§ **ФРАГМЕНТ ТЕКСТА**
++++
Мое трио для струнных не было ни гениальным, ни совсем никудышным. Хорошо уже, что я впервые написал музыку. Куда подевалась ее нотная запись, понятия не имею. Я думал, она лежит в коробке с моими ранними произведениями, хранившейся в доме моего брата в Балтиморе. Но лет десять назад он прислал мне эту коробку, найденную в подвале. Трио в ней не было. Зато обнаружились давно позабытые мной сочинения «джульярдского периода».

В любом случае, вот где все началось: в библиотеке Чикагского университета я сидел над нотами, в комнате общежития пытался выстроить свое первое музыкальное сочинение. У меня пока не было преподавателя композиции, но я нашел себе два способа кое-чему поучиться. Первый — по книге Шёнберга. Я слышал, что у него есть книга по гармонии, но не мог отыскать ее ни в одном магазине. В конце концов выписал ее наложенным платежом, и через несколько недель ее прислали. Оказалось, это очень четкий, хорошо продуманный учебник традиционной гармонии. Я ожидал совсем другого, но, в сущности, именно такой учебник мне и требовался. По этой книге я начал изучать то, что называется «теорией музыки».

Окончив первый курс, я устроился в Балтиморе спасателем в летний детский лагерь, а всю зарплату — наверно, двести долларов — потратил на первые в жизни настоящие уроки композиции. Я брал их у балтиморского композитора Луи Чеслока, которого мне порекомендовали в Консерватории Пибоди. Это был самый настоящий, живой композитор, а его симфоническая музыка даже исполнялась — правда, изредка — Балтиморским симфоническим оркестром. Я приходил к Чеслоку домой, и он давал мне упражнения по гармонии и контрапункту. Так я получил азы настоящего музыкального образования. Он был очень хорошим преподавателем и с легкостью отвечал на вопросы, возникавшие у меня после первоначальной проработки книги Шёнберга. С Чеслоком я чувствовал прочную почву под ногами.

В начале 50-х мне казалось, что для композиторов открыт только один путь — продолжение европейской традиции модернизма, которая, в сущности, сводилась к двенадцатитоновой музыке, без вариантов. Однако существовали другие, неизвестные мне стили. Двенадцатитоновую систему не использовали некоторые модернисты, в том числе Стравинский, французский композитор Франсуа Пуленк, чешский композитор Леош Яначек, а также Шостакович, не говоря уже об американцах Генри Коуэлле, Аароне Копленде и Вирджиле Томсоне. Эти композиторы-тоналисты были тем или иным образом тесно связаны с фольклорными корнями классической музыки. Например, первые три балета Стравинского — «Весна священная», «Петрушка» и «Жар-птица» — основаны на русской народной музыке. В первые годы учебы в Джульярде у меня был друг по переписке в России, и мы обменивались нотами. Он прислал мне сборник русской народной музыки в аранжировках Римского-Корсакова, где я обнаружил все мелодии из «Жар-птицы» и «Петрушки».
++++
§ **СПИСОК ЗАДАЧ**
• a. Приведите еще раз отрывок из фрагмента текста: всё от «Окончив первый курс, я устроился» вниз до «почву под ногами.» включительно.
• b. Перечислите всех композиторов, которые, согласно фрагменту текста, не использовали двенадцатитоновую систему.

§ **ИСХОДНЫЕ ДАННЫЕ**
++++
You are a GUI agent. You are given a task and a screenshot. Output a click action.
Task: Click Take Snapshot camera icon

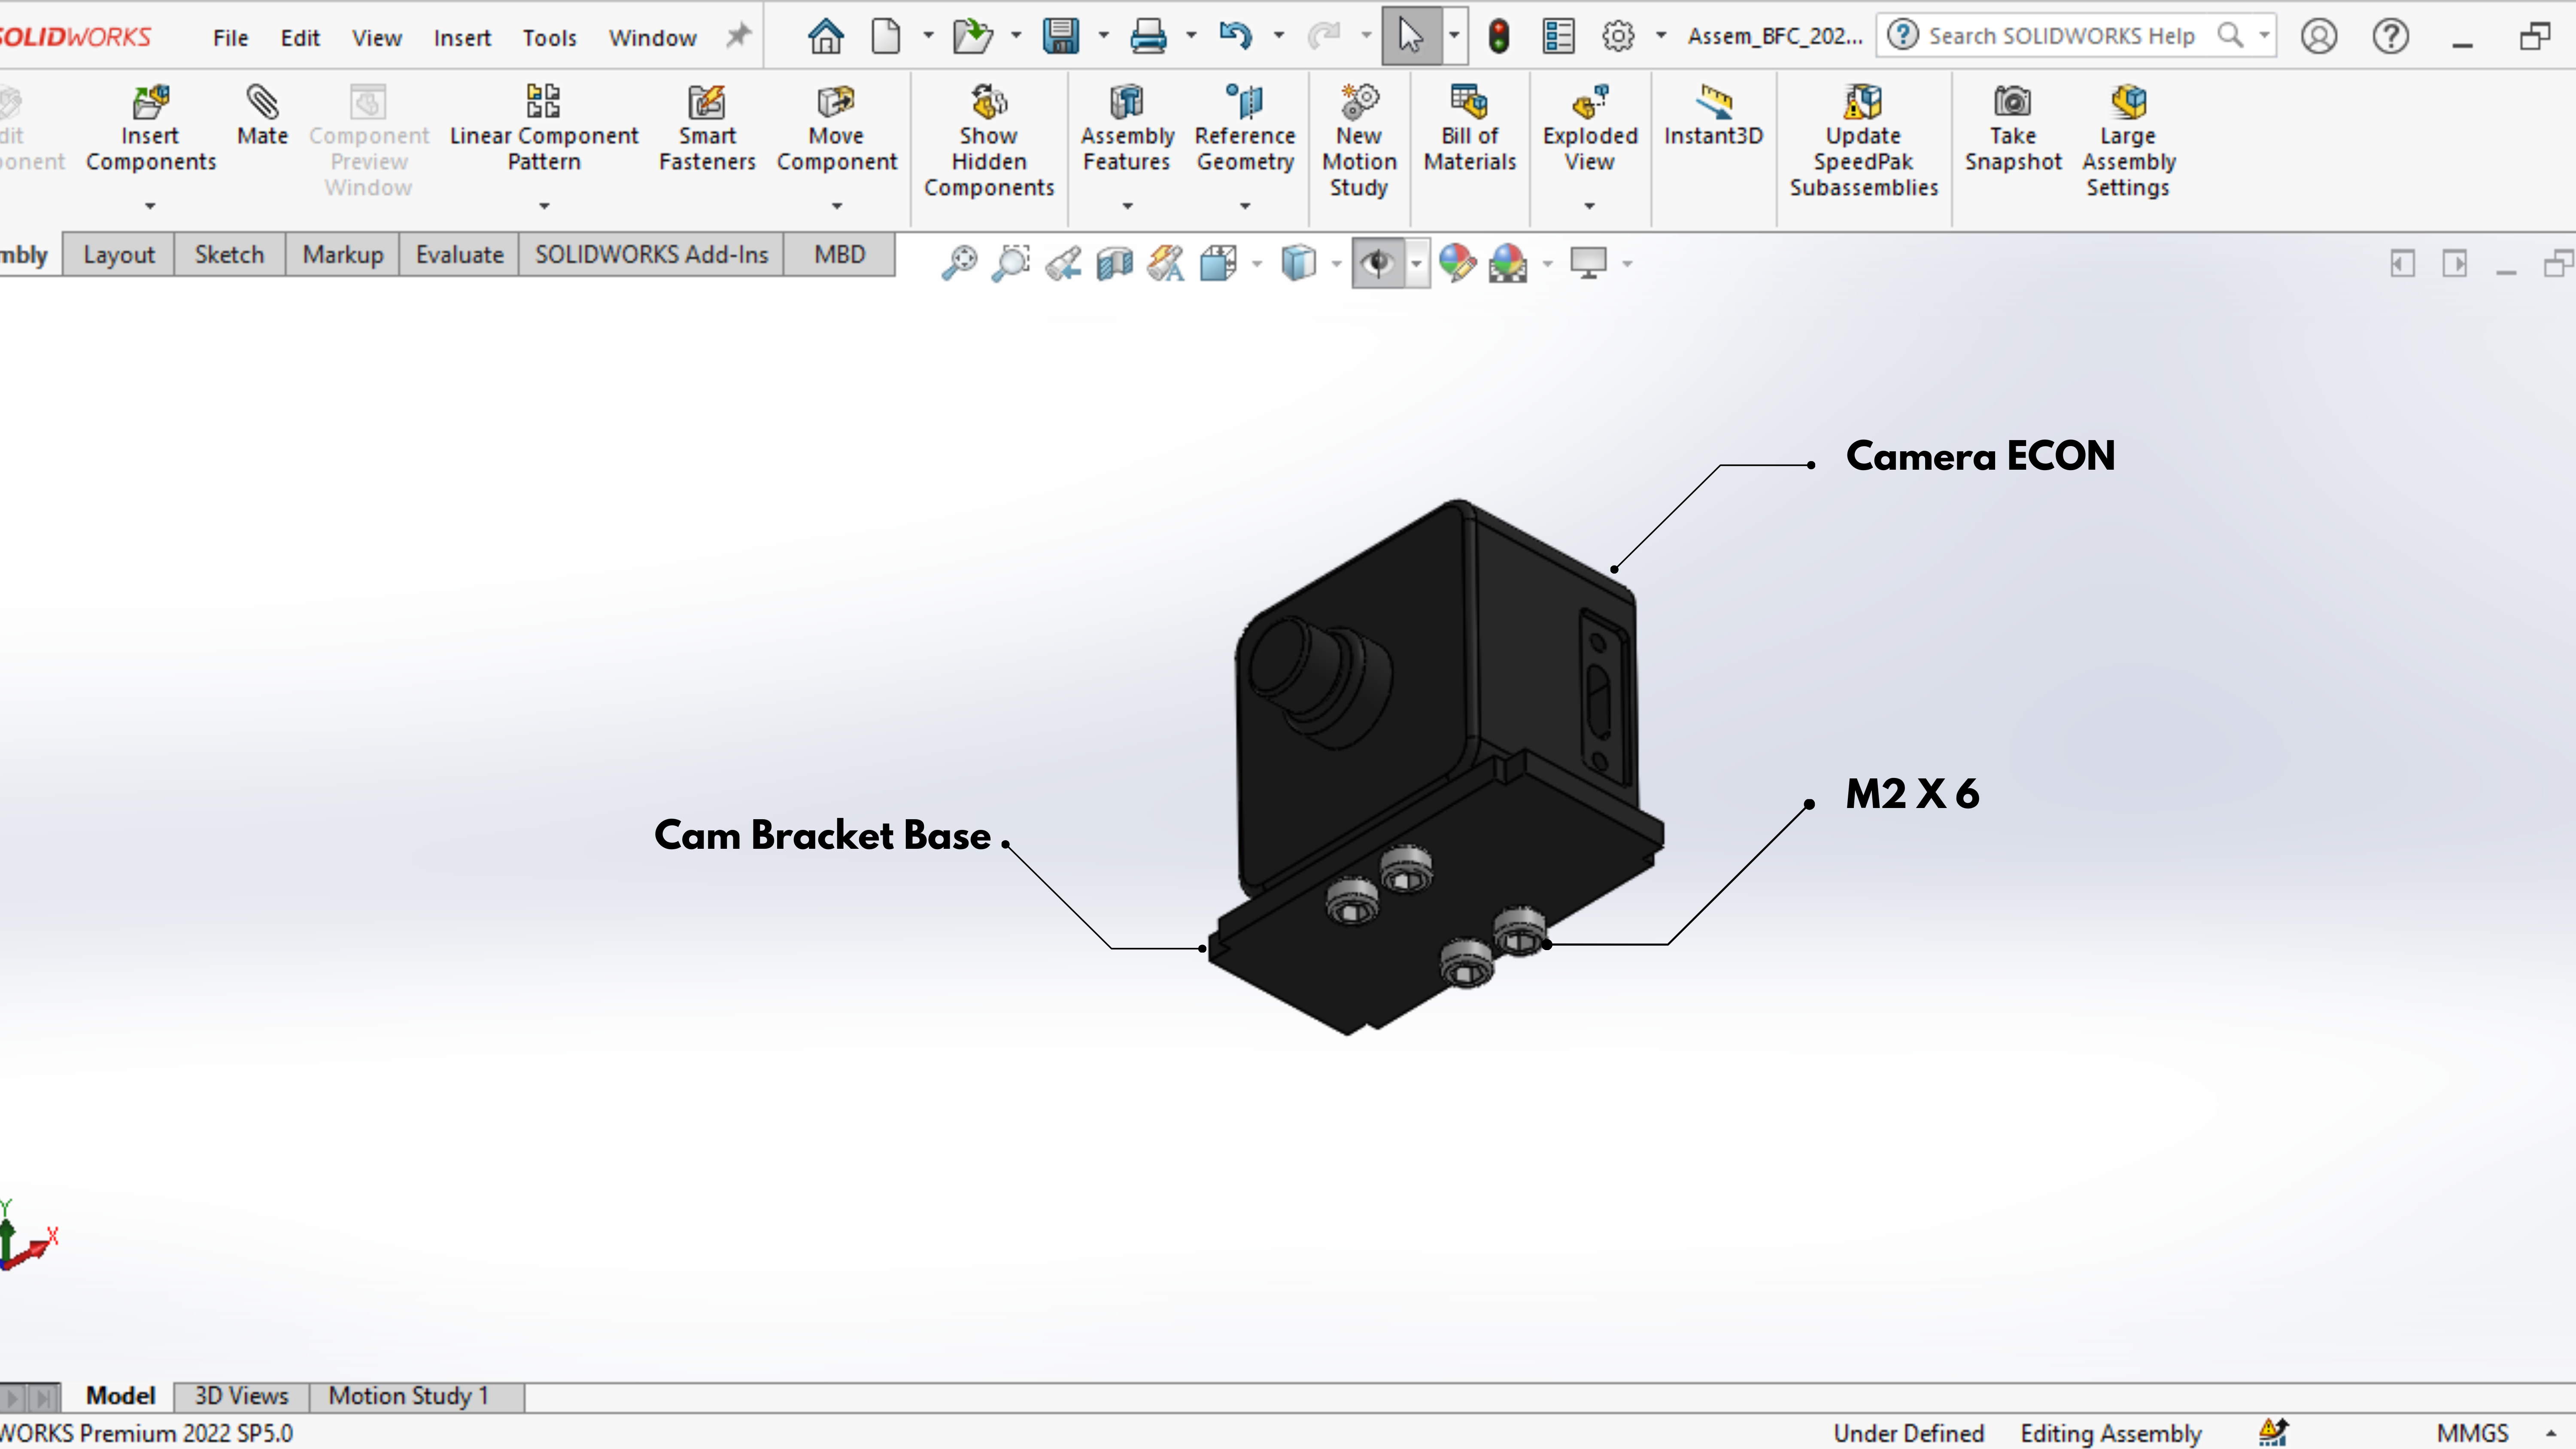2012,101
++++
§ **В ОТВЕТ**
• a.
Окончив первый курс, я устроился в Балтиморе спасателем в летний детский лагерь, а всю зарплату — наверно, двести долларов — потратил на первые в жизни настоящие уроки композиции. Я брал их у балтиморского композитора Луи Чеслока, которого мне порекомендовали в Консерватории Пибоди. Это был самый настоящий, живой композитор, а его симфоническая музыка даже исполнялась — правда, изредка — Балтиморским симфоническим оркестром. Я приходил к Чеслоку домой, и он давал мне упражнения по гармонии и контрапункту. Так я получил азы настоящего музыкального образования. Он был очень хорошим преподавателем и с легкостью отвечал на вопросы, возникавшие у меня после первоначальной проработки книги Шёнберга. С Чеслоком я чувствовал прочную почву под ногами.

• b. Стравинский, Франсуа Пуленк, Леош Яначек, Шостакович, Генри Коуэлл, Аарон Копленд, Вирджил Томсон.